300 campanelle giapponesi sospese su lunghi steli nel candore immacolato di un paesaggio alla fine del mondo (Ile d’Orléans in Quebec) fanno sentire nel loro tenue tintinnio “la musica delle stelle e le voci delle anime fluttuanti” (Christian Boltanski, sic). Girati in un lungo piano sequenza, dall’alba al tramonto, ci cullano, ci affascinano, ci ipnotizzano… e acquistano, al di là della loro fragile bellezza, una presenza sorprendente. La bellezza plastica e la potenza poetica di quest’opera di Christian Boltanski (1944-2021) è affascinante.

© Louis Vuitton / Jérémie Souteyrat

Quest’opera fa parte di una serie di installazioni all’aperto collocate al centro di immensi spazi appartati, e quindi destinati a scomparire, ispirate ai piccoli altari in onore dei defunti ai lati delle strade del Cile.
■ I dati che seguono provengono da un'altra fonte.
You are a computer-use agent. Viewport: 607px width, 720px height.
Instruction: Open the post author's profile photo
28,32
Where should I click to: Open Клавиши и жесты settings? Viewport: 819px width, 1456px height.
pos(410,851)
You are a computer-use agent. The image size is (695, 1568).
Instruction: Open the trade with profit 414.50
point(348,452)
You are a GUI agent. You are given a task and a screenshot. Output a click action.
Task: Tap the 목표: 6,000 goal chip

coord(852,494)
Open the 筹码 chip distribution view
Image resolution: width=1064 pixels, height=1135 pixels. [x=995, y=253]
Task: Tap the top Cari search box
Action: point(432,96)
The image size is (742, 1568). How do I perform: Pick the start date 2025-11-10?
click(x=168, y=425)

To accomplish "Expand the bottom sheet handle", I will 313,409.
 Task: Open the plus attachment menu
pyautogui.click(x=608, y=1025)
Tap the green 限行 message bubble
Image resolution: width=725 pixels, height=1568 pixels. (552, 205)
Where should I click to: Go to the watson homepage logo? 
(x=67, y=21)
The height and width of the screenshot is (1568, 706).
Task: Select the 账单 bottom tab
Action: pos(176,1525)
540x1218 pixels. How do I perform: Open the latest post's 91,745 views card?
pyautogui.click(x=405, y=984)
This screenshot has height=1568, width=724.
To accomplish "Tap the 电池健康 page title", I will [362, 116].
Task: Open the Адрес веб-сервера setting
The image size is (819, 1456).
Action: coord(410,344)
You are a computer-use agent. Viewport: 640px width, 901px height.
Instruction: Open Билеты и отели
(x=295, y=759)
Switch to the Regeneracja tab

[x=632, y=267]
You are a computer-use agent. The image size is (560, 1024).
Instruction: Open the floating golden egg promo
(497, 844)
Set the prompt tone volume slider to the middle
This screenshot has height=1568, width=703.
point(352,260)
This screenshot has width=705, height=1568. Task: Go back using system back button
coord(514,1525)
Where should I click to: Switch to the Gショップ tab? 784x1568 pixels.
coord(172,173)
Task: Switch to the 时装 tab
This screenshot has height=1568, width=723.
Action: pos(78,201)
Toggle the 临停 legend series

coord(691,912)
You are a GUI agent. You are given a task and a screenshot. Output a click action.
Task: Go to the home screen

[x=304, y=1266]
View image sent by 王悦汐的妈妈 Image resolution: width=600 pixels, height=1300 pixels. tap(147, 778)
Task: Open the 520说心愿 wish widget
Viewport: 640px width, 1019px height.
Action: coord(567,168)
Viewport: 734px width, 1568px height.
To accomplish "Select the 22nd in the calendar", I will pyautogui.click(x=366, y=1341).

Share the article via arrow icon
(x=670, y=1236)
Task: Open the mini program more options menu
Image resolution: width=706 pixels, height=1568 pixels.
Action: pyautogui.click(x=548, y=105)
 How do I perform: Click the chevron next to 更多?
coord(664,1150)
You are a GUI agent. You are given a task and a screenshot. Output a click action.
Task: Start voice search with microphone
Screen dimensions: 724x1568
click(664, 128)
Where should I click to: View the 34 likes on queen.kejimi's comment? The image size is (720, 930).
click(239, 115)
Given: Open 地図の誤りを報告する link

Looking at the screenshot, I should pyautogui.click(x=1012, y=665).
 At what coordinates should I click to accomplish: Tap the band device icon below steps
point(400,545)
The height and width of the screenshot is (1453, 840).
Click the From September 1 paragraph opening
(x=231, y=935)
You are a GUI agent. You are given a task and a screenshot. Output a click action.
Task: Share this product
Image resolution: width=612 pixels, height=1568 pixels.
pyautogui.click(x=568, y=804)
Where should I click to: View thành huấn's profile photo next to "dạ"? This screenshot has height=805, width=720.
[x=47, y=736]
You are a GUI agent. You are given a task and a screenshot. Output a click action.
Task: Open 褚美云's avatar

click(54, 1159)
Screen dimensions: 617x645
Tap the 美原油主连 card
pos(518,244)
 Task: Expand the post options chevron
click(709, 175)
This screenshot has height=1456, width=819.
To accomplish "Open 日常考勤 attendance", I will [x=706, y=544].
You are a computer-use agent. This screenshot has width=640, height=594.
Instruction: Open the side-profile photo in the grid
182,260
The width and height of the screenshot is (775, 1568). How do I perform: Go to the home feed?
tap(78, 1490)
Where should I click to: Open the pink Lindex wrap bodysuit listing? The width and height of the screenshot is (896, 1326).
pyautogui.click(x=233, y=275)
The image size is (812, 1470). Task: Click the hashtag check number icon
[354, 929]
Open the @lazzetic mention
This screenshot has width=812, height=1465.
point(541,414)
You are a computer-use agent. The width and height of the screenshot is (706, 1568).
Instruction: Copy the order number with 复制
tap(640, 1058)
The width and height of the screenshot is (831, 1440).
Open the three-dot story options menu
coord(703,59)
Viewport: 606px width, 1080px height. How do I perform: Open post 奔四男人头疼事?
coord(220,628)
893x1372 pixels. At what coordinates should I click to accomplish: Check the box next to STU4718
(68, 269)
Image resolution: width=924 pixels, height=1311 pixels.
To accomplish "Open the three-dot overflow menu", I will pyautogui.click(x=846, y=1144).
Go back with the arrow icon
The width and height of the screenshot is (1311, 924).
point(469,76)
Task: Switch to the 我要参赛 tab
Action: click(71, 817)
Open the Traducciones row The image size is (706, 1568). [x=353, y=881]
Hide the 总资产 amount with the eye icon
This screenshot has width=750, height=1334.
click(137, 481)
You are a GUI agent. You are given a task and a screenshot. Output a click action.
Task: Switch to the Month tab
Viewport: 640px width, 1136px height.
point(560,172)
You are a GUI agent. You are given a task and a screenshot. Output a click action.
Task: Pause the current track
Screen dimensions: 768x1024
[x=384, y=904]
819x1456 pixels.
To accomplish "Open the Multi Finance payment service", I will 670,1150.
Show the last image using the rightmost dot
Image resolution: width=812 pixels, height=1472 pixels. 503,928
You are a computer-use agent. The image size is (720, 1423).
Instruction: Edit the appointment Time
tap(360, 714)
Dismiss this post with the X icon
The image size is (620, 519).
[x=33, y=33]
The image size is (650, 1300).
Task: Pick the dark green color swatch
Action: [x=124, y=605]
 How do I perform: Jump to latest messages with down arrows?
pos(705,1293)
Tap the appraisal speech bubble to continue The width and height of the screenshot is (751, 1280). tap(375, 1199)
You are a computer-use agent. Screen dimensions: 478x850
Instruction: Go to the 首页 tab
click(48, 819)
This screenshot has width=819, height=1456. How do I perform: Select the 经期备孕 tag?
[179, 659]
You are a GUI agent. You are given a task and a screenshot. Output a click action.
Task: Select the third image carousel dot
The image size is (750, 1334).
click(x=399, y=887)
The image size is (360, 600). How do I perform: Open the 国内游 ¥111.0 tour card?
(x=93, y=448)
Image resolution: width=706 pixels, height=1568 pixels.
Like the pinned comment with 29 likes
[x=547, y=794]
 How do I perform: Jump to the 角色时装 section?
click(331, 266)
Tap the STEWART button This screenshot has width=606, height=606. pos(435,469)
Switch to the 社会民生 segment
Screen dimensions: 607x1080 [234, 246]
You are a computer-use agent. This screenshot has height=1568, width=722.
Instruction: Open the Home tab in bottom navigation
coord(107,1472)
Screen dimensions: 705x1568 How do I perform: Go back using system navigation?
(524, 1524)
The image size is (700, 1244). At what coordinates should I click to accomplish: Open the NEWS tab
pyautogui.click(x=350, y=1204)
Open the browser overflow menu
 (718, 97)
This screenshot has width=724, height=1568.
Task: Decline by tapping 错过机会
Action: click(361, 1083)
La prima versione di queste Animitas (“piccole anime” in spagnolo) si è svolta nel 2014 nel deserto di Atacama, in Cile, la seconda (La Forêt des murmures) nell’isola di Teshima in Giappone nel 2016 e l’ultima (Mères mortes), sulle scogliere a picco sul Mar Morto nel 2017. Sono migliaia le anime legate a questi luoghi che l’artista ha voluto connettere ai nostri attraverso la forza della preghiera e della contemplazione.

Allegoria della fragilità della memoria e del passare del tempo, queste installazioni completano il grande “fallimento” che, per Boltanski, ha costituito tutta la sua opera (perché, come combattere l’oblio dal momento che tutto scompare, tutto si cancella? …). Sono arrivate dopo album fotografici, registri, scatole, reliquiari, tombe e altri monumenti ai caduti. Tante tracce e fantasmi del passato…

© Louis Vuitton / Christian Kain

Tra questi ultimi, molte opere richiamano le Animitas (“Facciamo sempre più o meno lo stesso lavoro” diceva l’artista visivo poco prima della sua morte nel 2021). Così, Bougies (Candele)(1986) che fanno vacillare una schiera di figurine, o Miroirs noirs (Specchi neri) (2005) che rifletteno l’immagine di fantasmi, di riflessi pronti a scomparire – come quello di una lampadina che tremola al ritmo di un battito cardiaco, Cœur, durante l’ultima retrospettiva al Centre Pompidou nel 2020. Così soprattutto Les Linges (Les Lenzuola), carretti carichi di mucchi di lenzuola di lino bianco, presentati circondati da Esprits (Spiriti), ovvero volti di bambini spettrali, appena visibili, proiettati sulle pareti della galleria Marian Godman durante l’ultima mostra dedicata all’artista durante la sua vita.

Superando la materialità dell’opera per avvicinarsi al mito, queste sfilate, come le Animitas, raggiungono una forma di rito collettivo, dove l’intimo e l’universale si fondono; tuttavia, per la loro dimensione sonora, le campanelle che fanno risuonare “la voce delle anime fluttuanti” sembrano raggiungere l’ultimo stadio della ricerca dell’artista, che, se assimilava la scultura all'”arte dello spazio” vedeva nella musica “l’arte del tempo “.